Уголки губ Евы медленно опустились, выдавая её внутреннее напряжение; Саваоф Теодорович сидел совершенно спокойно, будто нарочно отзеркалив позу девушки: откинувшись на спинку стула, он скрестил на груди руки и, довольный своей победой, наблюдал за её тревожным выражением лица. Она медленно перевела взгляд на Ранеля и тут же с ужасом выпрыгнула из-за стола: его глаза с помутившимися радужками закатились, белки глаз покрылись чёрными размытыми пятнами, всё тело будто окоченело и то ли посинело, то ли пожелтело, а грудь не поднималась в попытке сделать вдох или выдох… Ева почувствовала, как медленно к горлу подкатывает тошнота: ей стало страшно. Все остальные на кухне сидели совершенно спокойно, словно подобная смерть для них — обыкновенное явление. Мария, тихо ойкнув, поднялась из-за стола, покопалась в своей сумке и, выудив из него небольшое зеркальце, поднесла ко рту Ранеля — не запотело. Тогда женщина что есть силы ударила мужчину по груди: он резко и глубоко вдохнул, закашлялся, и наваждение мгновенно рассеялось, словно не он полсекунды назад был трупом.
— Вот видите, — равнодушно бросил Саваоф Теодорович, принимая из рук Ады свежую утреннюю газету. — А Вы не верите.
— Да как Вам не стыдно! — возмущённо воскликнула Ева, тщетно пытаясь сдержать слёзы в голосе. — Как Вам не стыдно так пугать людей!
— Никто Вас не пугает, — хриплым голосом ответил Ранель, глотнув из кружки уже остывший чай, — мы лишь продемонстрировали, что биологическая смерть в моём произведении вовсе не авторская выдумка и не литературный приём. Ведь Вы тоже подумали, что я умер?
— Не по-настоящему, — зло процедила сквозь зубы Ева, буравя взглядом Ранеля.
— По-настоящему или нет — это не важно, главное, что Вы так подумали, так почему остальные должны подумать по-другому?

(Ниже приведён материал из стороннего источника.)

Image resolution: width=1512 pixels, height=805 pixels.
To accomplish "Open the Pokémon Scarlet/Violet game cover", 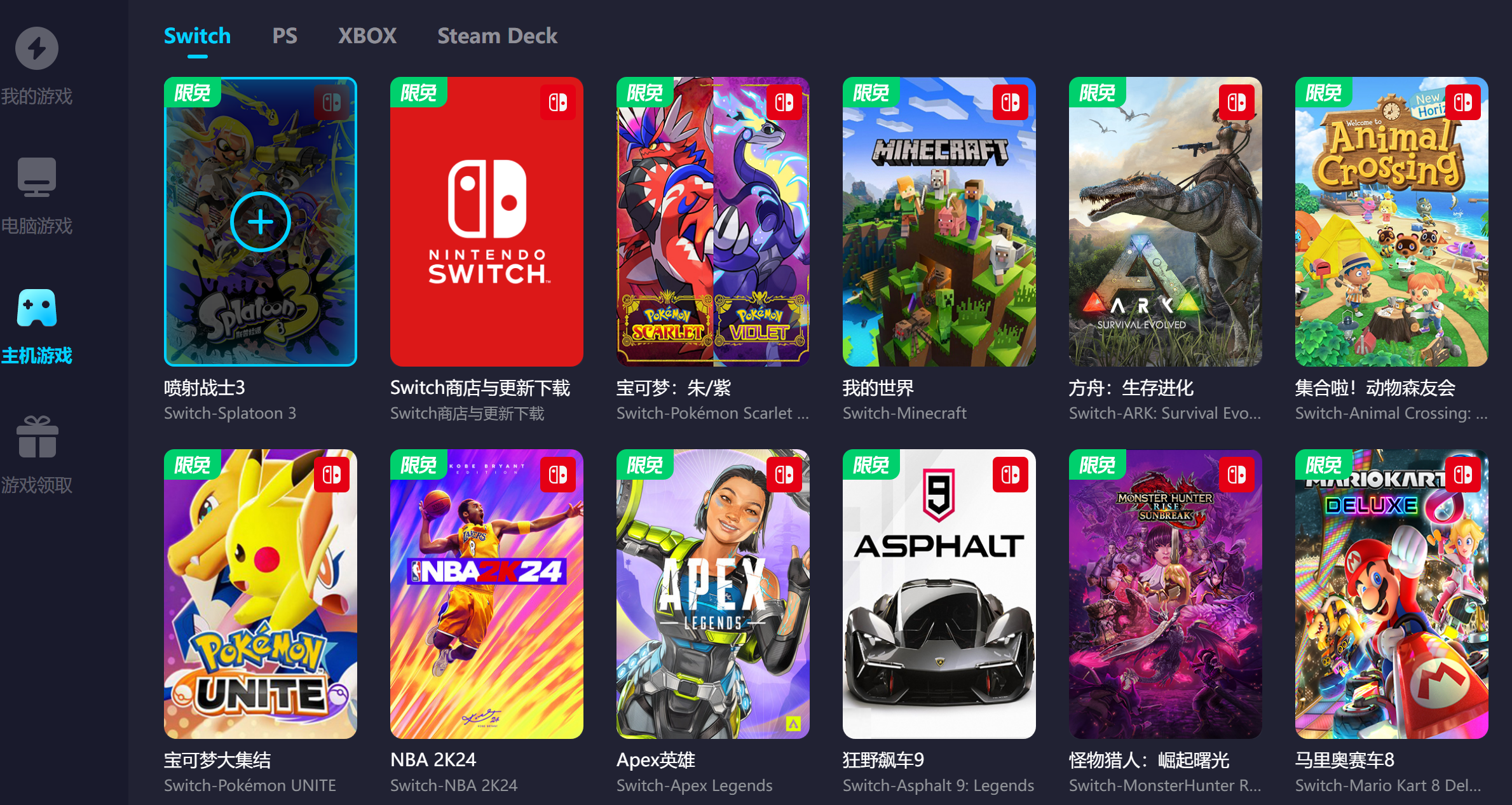I will click(713, 222).
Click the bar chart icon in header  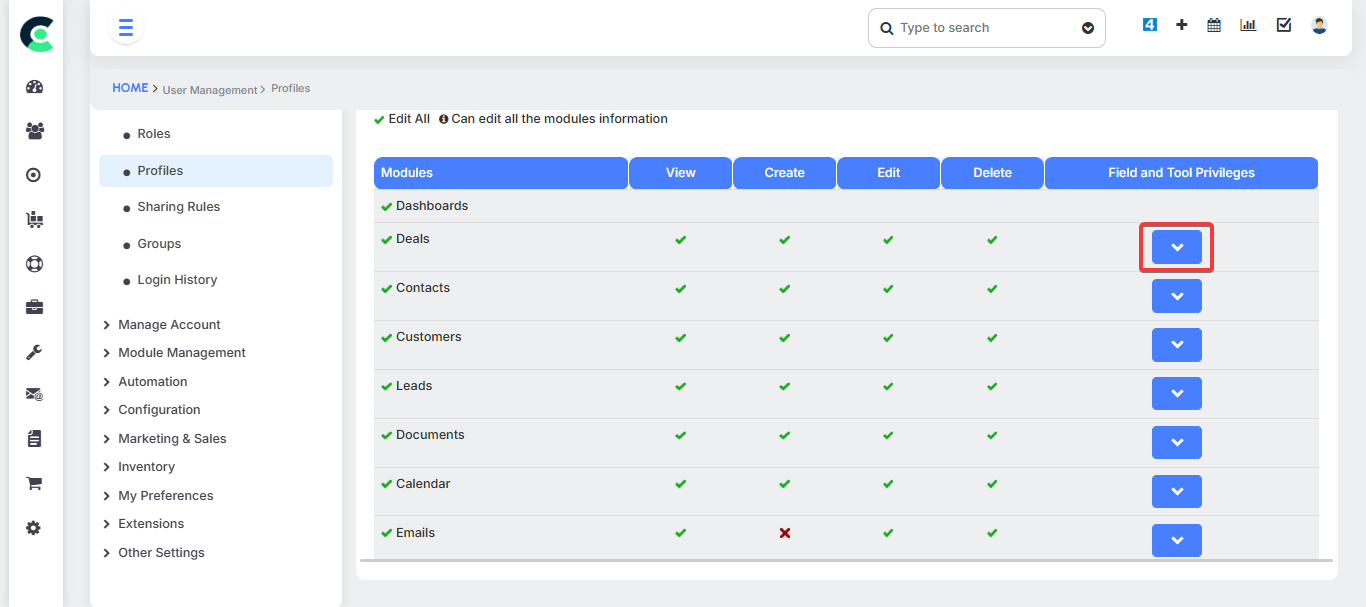pos(1248,26)
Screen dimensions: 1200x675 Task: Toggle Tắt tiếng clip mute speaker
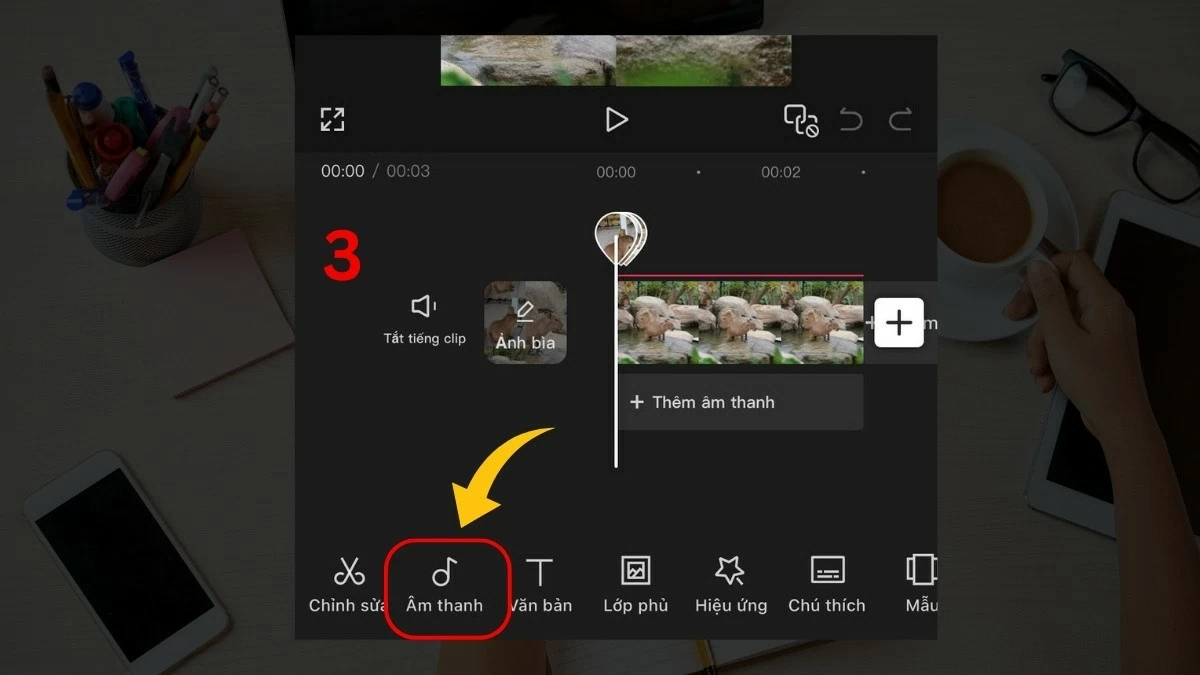(425, 318)

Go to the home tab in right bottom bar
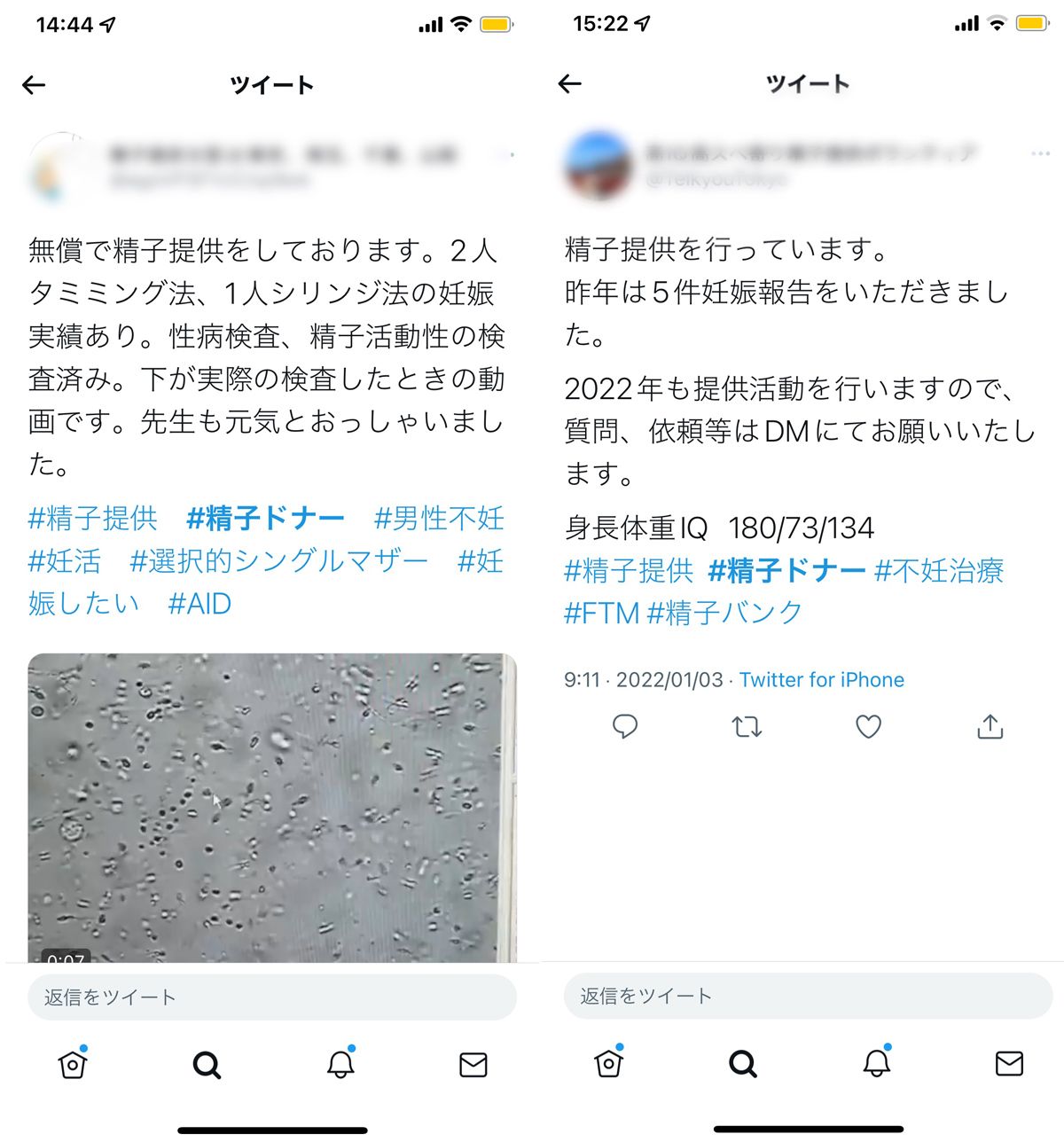click(609, 1061)
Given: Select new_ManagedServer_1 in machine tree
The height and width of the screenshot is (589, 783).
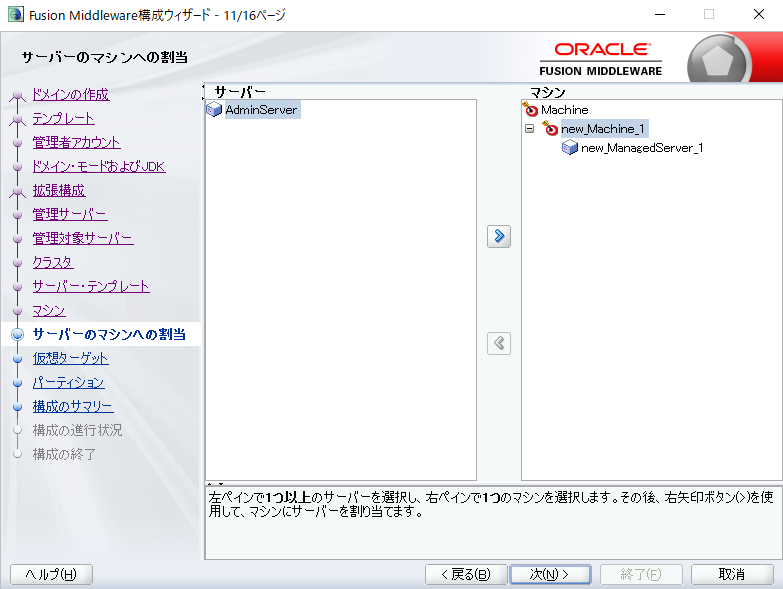Looking at the screenshot, I should pyautogui.click(x=642, y=148).
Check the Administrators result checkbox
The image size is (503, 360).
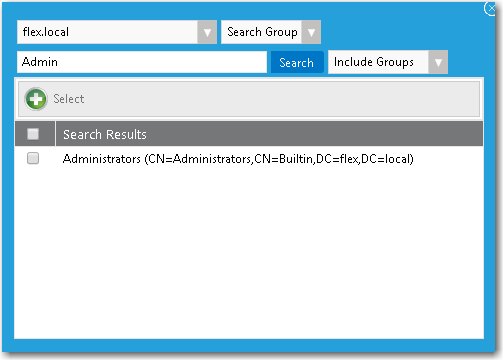point(33,158)
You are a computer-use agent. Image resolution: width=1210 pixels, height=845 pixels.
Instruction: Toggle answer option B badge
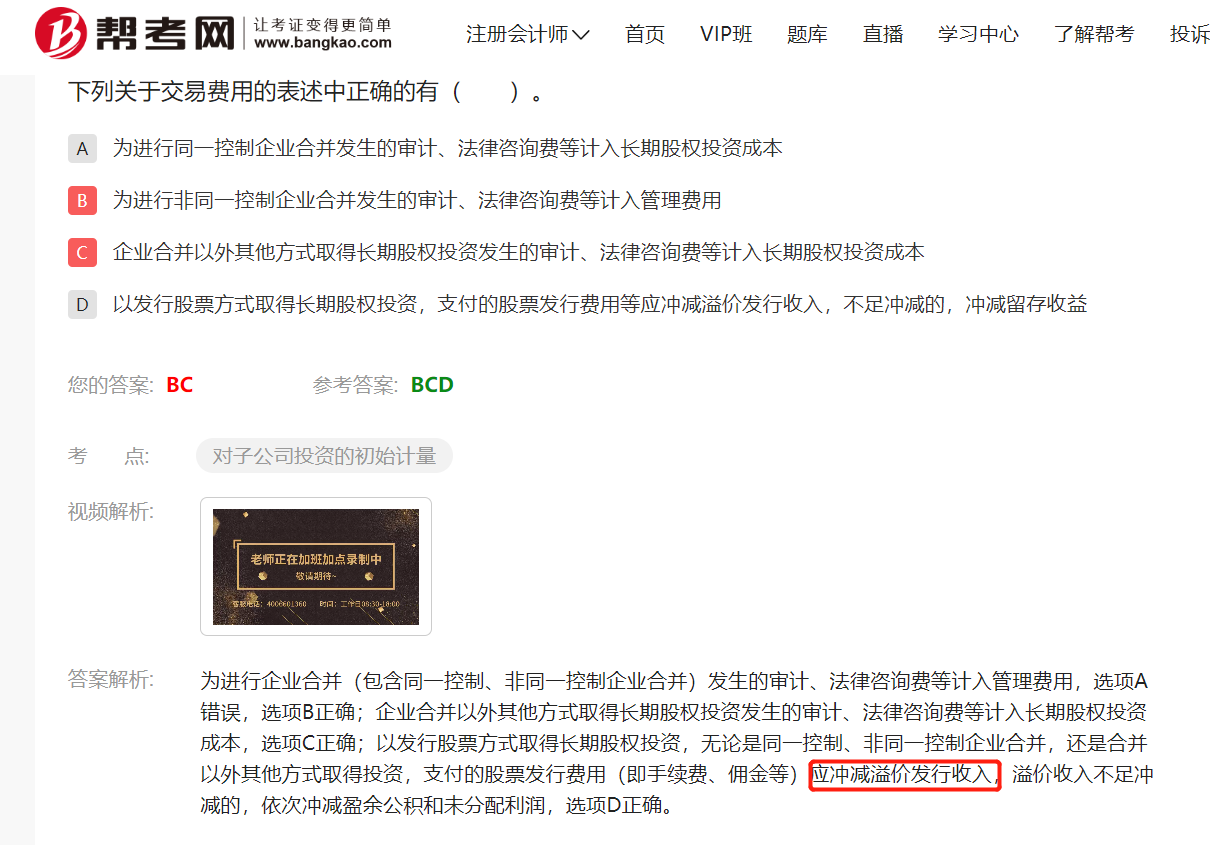(x=82, y=201)
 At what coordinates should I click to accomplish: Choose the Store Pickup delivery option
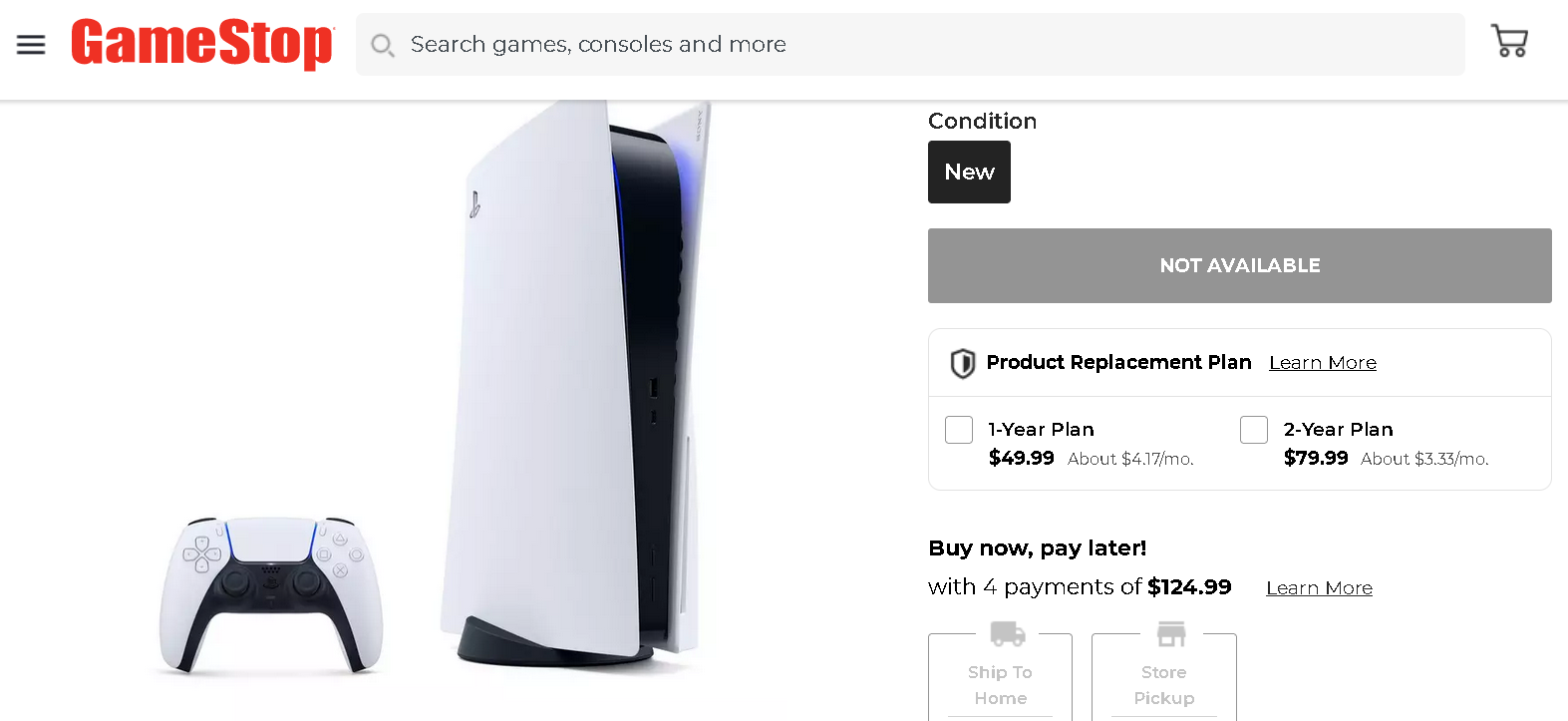pos(1163,685)
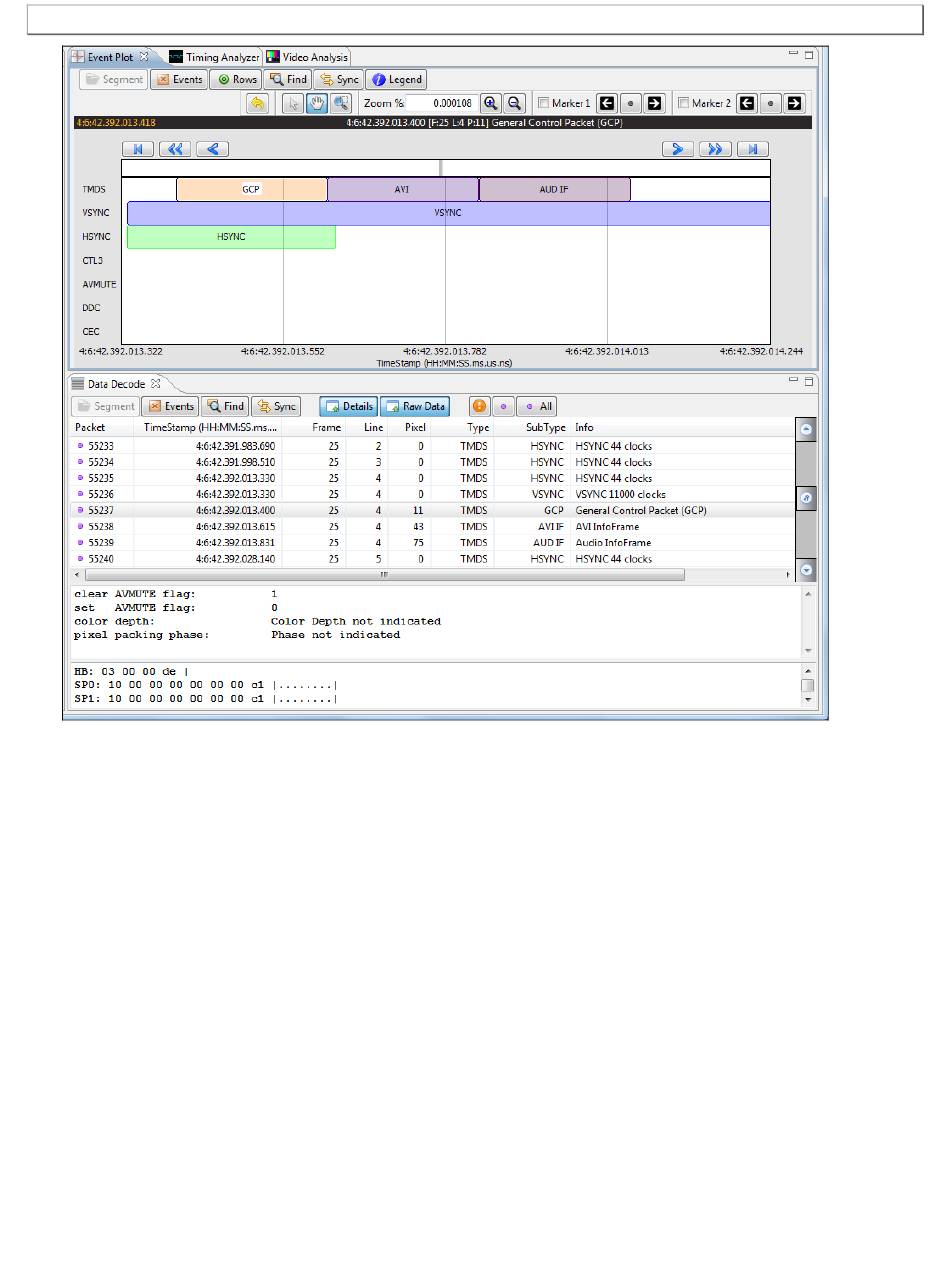The height and width of the screenshot is (1267, 950).
Task: Move Marker 2 to the left
Action: coord(746,103)

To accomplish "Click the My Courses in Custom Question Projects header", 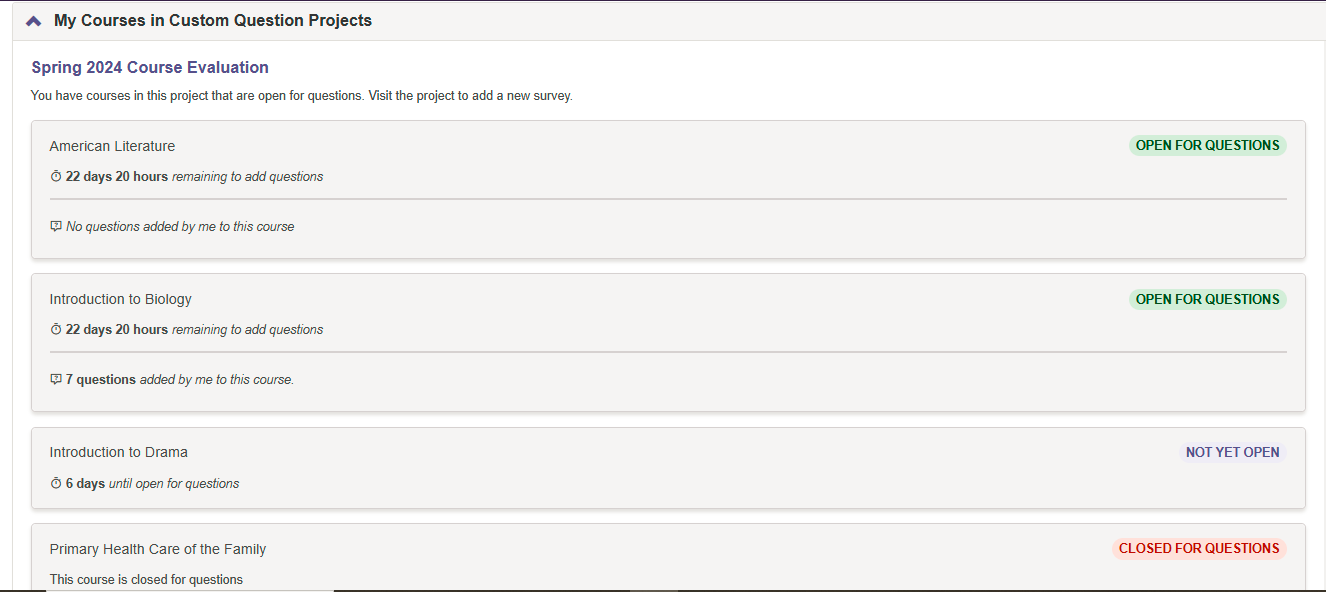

— Хорошо, предположим, что у Вас была клиническая смерть или летаргический сон, но ведь не могли же Вы выжить, упав с высоты небоскрёба?
— Отчего же нет? История знает немало случаев, когда парашют не раскрылся, а человек остался жив.
— Послушать Вас, так и Сатана существует.
— Действительно! — как-то очень весело воскликнул Саваоф Теодорович, не отрываясь от газеты. — Ранель, что за выдумки ты тут рассказываешь? Уж не хочешь ли ты сказать, что взаправду заключил договор с Дьяволом?
И все на кухне, за исключением Евы, громко рассмеялись.
— Что такого весёлого я сказала?.. — тихо спросила девушка, когда все немного успокоились.
— Ничего, дорогая Ева, ничего, простите нам нашу вольность, как Кристиан простил Вам Вашу «шалость».
— Откуда Вы об этом знаете?..
— О, помилуйте, мне кажется, весь мир слышал, как Вы сравнили Гавриила с гусем!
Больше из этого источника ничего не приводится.